The proposed rules, announced on November 29, seek to ban virtual asset service providers (VASPs) from allowing stablecoin transfers — such as Tether’s USDT — to wallets outside their platforms, commonly referred to as self-custodial wallets. Instead, such transfers would be limited to cases where Brazilian law permits foreign currency payments.
The public consultation on this draft regulation will remain open until February 28, 2025, allowing stakeholders to provide input. However, the central bank retains full authority to implement its proposed measures regardless of feedback received.
This proposal builds on Brazil’s broader regulatory framework for cryptocurrencies, established through a crypto regulation bill in December 2022. That legislation introduced legal definitions for virtual assets, established licensing requirements for service providers, and sought to mitigate risks such as fraud and tax evasion.
The central bank argues that these new restrictions are essential for aligning Brazil’s financial system with the realities of digital assets while ensuring the integrity of international capital flows. It also aims to tighten controls on crypto transactions in the foreign exchange market, treating them similarly to traditional investments.
Stablecoins play a significant role in Brazil’s crypto ecosystem, with the country ranking second globally for stablecoin transaction volumes, according to Chainalysis. Stablecoins accounted for 59.8% of all cryptocurrency transactions in the past year, with Tether’s USDT being a dominant player.

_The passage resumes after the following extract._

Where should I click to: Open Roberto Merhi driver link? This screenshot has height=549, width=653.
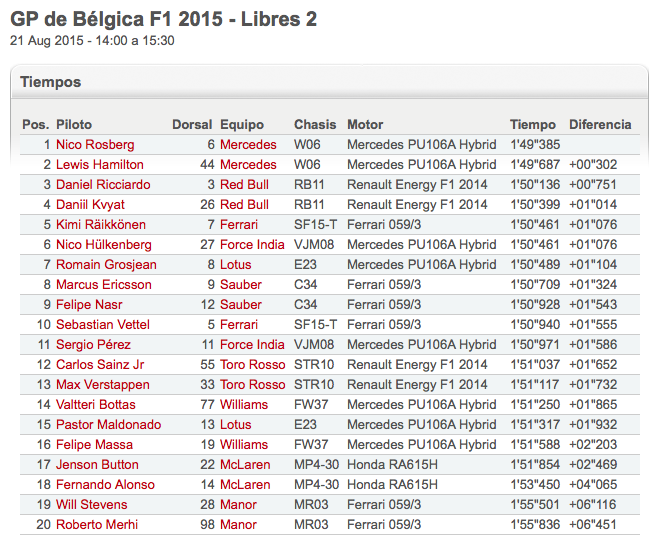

The proposed measures could have widespread implications for a market that has seen Brazilians increasingly turn to stablecoins to hedge against the declining value of the Brazilian real, which has lost over 20% of its value against the U.S. dollar this year.
In September alone, stablecoins represented approximately $3 billion of the $4.2 billion in total crypto transactions reported by Brazil’s Internal Revenue Service.
Critics of the proposal argue that banning withdrawals to self-custodial wallets could undermine the very principles of decentralization and financial sovereignty that cryptocurrencies were designed to promote. Self-custody advocates highlight the difficulty of fully banning such wallets, as they operate outside centralized oversight.
Others worry that increased regulation could stifle innovation in Brazil’s crypto sector, which has attracted global players like Circle and Mercado Pago, both of which launched stablecoin products in the country earlier this year.
As Brazil’s central bank moves forward with its proposal, the nation finds itself at a crossroads in its relationship with digital assets. While the regulations aim to safeguard economic stability and prevent illicit activity, they also raise questions about how much control governments should exert over decentralized technologies.